Musikerförbundet
- Founded: 19 December 1907
- Headquarters: Stockholm
- Location: Sweden;
- Members: 3,000
- Key people: Jan Granvik, president
- Affiliations: LO
- Website: www.musikerforbundet.se

= Swedish Musicians' Union =

Trade union in Sweden

The Swedish Musicians' Union (Musikerförbundet, Musikerna) is a trade union representing musicians in Sweden.

The union was founded on 19 December 1907 in Stockholm, with about 700 members. It grew very slowly until World War II, but this changed after it joined the Swedish Trade Union Confederation in 1939. It moved from 1,954 members in 1938, to 13,240 in 1946.

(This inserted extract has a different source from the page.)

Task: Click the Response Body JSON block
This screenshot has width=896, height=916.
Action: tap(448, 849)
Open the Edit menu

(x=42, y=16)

The Association of Stage and Film and the Swedish Notary Writers' Association joined its ranks in 1942, followed in 1948 by the Stockholm Film and Theatre Workers' Union. In 1952, the cinema section of the Swedish Municipal Workers' Union joined in, followed in 1965 by the Association of Swedish Chamber Musicians and the Association of Musical Artists. The Swedish Dance Teachers' Union also joined in 1965, but in 1970 it transferred to the Swedish Teachers' Union. Finally, in 1971, the Association of Patrolmen joined, while in 1984 the Swedish Union of Professional Musicians split away.

The union's peak membership was 17,389 in both 1956 and 1958. It has since fallen steadily, and in 2019 stood at 2,223.